Critical Response Assessment Task
Extension English

How successful are Keats' and Coleridge's set poems, and one other text of your own choosing as an example of Romantic texts?

Romantic poets enriched their poetry with reverence for the natural world, a strong sense of pantheism, imagination felt both physically and emotionally, and an interest in the supernatural world. Their poetry, arts, music, and literature set themselves as oppositions towards those of the order and rationality of classical and neoclassical conventions. The Romantics shared ideals and beliefs which are illustrated through both poet's John Keat's and Samuel Taylor Coleridge's use of literature, and John Cole's artistic practice. Both poets and the artist have created sets of work that not only follow Romantic conventions, but use literary and artistic techniques that link the texts to each other. John Keats and Samuel Taylor Coleridge propelled the English Romantic movement through their writing. Keats, with his odes and poems were tackling the Romantic conventions, escalating reader's interest and belief in Romantic concepts. Both Keat's poems, "Ode To A Nightingale", and "La Belle Dame Sans Merci" along with Coleridge's "This Lime Tree Bower My Prison" and "Rime Of The Ancient Mariner" share the same ideals as that of John Cole's "Il Penseroso". Although there are some minor differences, Romanticism is an era that contained such a broad set of ideologies that it is easy to find the similarities the texts shared when looking at conventions.

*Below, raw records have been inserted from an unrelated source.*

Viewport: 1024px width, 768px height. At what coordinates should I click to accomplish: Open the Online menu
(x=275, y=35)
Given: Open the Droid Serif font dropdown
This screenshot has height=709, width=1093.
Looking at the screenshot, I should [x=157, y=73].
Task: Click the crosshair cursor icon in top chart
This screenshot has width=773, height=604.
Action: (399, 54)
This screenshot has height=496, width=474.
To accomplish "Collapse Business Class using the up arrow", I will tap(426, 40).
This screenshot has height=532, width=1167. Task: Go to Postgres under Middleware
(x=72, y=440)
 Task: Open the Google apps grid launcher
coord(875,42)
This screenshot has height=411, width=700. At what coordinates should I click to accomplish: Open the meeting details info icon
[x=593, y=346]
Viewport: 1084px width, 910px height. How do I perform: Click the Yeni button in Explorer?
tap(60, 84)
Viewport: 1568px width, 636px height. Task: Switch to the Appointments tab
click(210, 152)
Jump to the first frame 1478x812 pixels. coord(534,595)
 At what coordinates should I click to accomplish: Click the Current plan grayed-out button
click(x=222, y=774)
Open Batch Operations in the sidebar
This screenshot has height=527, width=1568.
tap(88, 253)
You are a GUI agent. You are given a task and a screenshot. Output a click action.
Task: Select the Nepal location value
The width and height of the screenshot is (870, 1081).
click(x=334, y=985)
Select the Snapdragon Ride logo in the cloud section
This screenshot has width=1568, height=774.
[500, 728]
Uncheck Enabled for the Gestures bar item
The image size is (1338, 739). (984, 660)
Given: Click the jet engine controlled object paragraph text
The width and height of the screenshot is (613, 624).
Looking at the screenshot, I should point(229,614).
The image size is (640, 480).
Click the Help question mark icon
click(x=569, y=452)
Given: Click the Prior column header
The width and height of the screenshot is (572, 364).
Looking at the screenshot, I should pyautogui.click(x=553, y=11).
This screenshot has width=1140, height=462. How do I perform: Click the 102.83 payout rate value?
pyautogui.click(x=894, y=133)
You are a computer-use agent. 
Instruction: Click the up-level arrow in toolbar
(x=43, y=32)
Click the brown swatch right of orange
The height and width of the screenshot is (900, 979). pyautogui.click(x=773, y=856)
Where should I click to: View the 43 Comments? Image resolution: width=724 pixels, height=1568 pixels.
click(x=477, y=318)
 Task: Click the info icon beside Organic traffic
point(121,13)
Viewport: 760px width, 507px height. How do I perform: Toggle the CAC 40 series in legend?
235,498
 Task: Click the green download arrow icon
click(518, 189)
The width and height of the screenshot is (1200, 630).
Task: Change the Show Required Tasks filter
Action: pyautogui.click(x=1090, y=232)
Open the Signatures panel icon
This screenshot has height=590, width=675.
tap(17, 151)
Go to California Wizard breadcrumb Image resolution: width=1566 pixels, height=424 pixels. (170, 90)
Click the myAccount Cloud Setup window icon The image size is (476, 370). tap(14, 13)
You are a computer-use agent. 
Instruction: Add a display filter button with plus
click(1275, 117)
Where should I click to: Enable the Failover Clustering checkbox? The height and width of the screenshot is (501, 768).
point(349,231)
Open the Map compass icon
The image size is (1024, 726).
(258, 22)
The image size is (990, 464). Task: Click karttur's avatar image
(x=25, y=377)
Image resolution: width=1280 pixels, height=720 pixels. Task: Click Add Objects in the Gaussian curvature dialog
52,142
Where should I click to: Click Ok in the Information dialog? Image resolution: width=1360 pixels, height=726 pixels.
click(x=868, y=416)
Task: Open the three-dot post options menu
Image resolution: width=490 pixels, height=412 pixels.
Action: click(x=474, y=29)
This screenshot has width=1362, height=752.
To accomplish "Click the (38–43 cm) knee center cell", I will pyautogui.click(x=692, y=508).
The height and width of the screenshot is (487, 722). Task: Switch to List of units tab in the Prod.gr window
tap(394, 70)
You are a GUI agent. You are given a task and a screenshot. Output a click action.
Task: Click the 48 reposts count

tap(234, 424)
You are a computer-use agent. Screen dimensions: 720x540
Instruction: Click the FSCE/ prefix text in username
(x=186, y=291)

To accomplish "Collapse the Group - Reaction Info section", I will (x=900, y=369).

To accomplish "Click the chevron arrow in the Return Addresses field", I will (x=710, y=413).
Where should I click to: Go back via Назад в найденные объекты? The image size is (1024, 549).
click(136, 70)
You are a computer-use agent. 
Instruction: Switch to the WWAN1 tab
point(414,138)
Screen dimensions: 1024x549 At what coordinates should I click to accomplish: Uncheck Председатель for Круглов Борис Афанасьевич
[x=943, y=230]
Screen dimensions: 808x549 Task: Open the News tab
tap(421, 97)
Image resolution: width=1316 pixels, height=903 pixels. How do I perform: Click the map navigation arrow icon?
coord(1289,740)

In essence, Romanticism came to life through literature and the arts. Both Coleridge and Keats successfully used literature to exemplify their beliefs and reveal the Romanticism conventions encapsulated in their poetry. These conventions are introduced through techniques and parallel connections of symbolism within their poetry. Thomas Cole exemplified his Romanticism beliefs through subject matter and artistic techniques. Romanticism was a...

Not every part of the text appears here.